Content area
Bloom filters are widely used in modern data systems to accelerate membership tests in databases, storage engines, and networking stacks. On modern CPUs, Bloom filter performance is typically limited by memory latency rather than computation: each query issues k seemingly random probes over a bit array that is often much larger than the last-level cache (LLC). Most prior work on making Bloom filters faster has focused on changing the data structure itself to align with the modern cache hierarchy. We take a complementary approach and ask how far one can go by changing only the query strategy.
First, we show that reordering the k probes for each query–either by fully sorting them (cache-oblivious) or by partitioning them around a cache-sized pivot (cache-aware)–transforms the aggregate access distribution from uniform to strongly skewed toward low indices, greatly improving cache reuse without modifying the Bloom filter representation.
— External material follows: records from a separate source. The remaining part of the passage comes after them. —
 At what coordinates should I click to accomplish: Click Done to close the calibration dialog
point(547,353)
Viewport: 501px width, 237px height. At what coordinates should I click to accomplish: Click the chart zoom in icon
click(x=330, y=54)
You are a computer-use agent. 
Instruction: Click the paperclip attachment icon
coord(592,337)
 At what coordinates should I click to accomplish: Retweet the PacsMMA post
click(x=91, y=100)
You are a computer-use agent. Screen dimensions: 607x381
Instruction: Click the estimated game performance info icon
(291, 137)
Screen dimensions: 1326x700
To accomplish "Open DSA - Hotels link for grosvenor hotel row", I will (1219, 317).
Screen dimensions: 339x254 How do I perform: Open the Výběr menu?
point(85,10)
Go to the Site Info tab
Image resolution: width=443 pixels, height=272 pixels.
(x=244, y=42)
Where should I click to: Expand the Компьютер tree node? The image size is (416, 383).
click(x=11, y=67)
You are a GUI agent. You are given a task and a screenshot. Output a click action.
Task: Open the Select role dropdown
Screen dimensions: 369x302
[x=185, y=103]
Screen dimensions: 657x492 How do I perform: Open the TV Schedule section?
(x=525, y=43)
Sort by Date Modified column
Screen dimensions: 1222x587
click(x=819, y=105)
Second, we refine the hash generation process to behave more like a low-discrepancy sequence over the filter, reducing the fraction of queries whose probes all fall outside the LLC-sized region.
Across a range of filter sizes for negative-query workloads, our designs reduce LLC-load misses by up to 8.3× and improve end-to-end runtime by up to 1.45× relative to a conventional Bloom filter, while remaining competitive with specialized cache-aware structures such as split-block Bloom filters.